By the time she transcends her shame and embarrassment long enough to call me for a consultation, she is overwhelmed, overworked, and feeling very resentful. Mad at everyone else that she is in this place, madder at herself that she allowed it. How did things get so out of control? She feels at the mercy of other people – her husband, kids, boss, co-workers... on and on. Their needs and wants mysteriously take precedence over her own. She feels like a pinball bouncing from one thing to another, usually everyone else's "thing," not the "things" she would like to be focusing on.

And then the moment of truth when I announce to her that she is the CEO of her life and home. She looks at me quite puzzled and the information bounces off her like a tennis ball against a wall.

It never ceases to amaze me. Here is a mature, highly intelligent, well educated, experienced woman who treats herself like she works in the mailroom. I can't tell you how many people I encounter who feel as if they have no power or control. Ironically, the one place they have complete power is in their personal environments. Yet they don't think to respect themselves enough to declare exactly how those spaces will look, feel and function.

I know, I know... I can hear you all now. But what about the spaces I HAVE to share? Like the closet or bathroom I share with my partner? Yes, we all have to share spaces with spouses, roommates, kids coworkers, etc. But I am talking about those basic spaces that we and only we create and use. Have you looked at your purse or wallet lately? Ok... I got one for ya – your car! Ah-ha! Gotcha!

It is so much easier to see someone else's clutter before our own. Let's say we have a couple who share a closet and one partner is messier than the other. Invariably the less messy will want me to "fix" the messier one. I always recommend that they completely ignore their partner's clutter. I also recommend that the couple designate separate areas within any space they are required to share. This way each party has the freedom to organize their own area without infringing on the freedom of the other.

It is fascinating to watch how clearing one's own space can influence another. The ripple effect is amazing. It's as if the people you share spaces with get uncomfortable with their own messiness after experiencing the feeling from a newly decluttered space. The tolerance for clutter gets shaken.
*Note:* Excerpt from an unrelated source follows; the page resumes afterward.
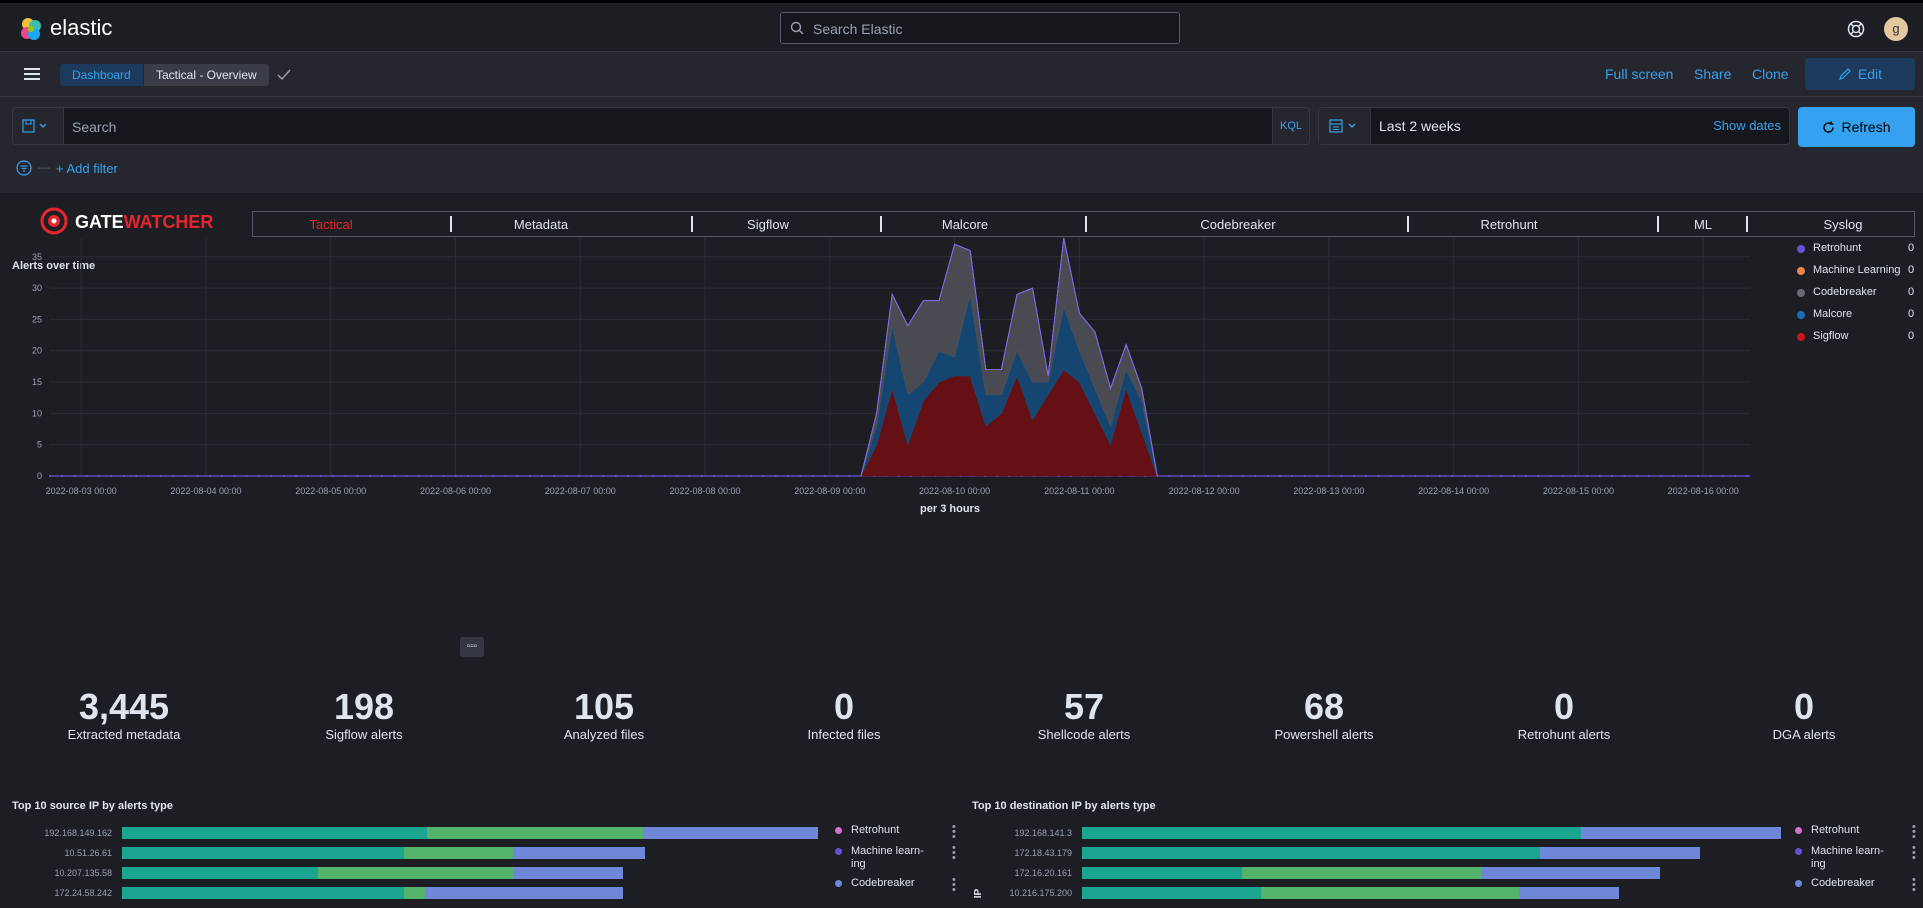 The width and height of the screenshot is (1923, 908). I want to click on elastic-logo-icon, so click(31, 29).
Let's get back to the CEO. If you truly thought of yourself as the CEO of your life and environment, you might:

  • Take on projects that truly serve "the business" rather than saying yes when you would really rather say no.
  • Delegate more and create a larger "support staff"
  • Watch the "bottom line" closer and not spend needlessly to fill voids that exist because you aren't feeling powerful
  • Dress the part and become more selective about the purchases you make that hang in your closet
  • Lead by example, paying closer attention to the messages you are giving to "your followers"

Wouldn't it be great if couples thought of themselves as heads of this incredibly successful "business" called home?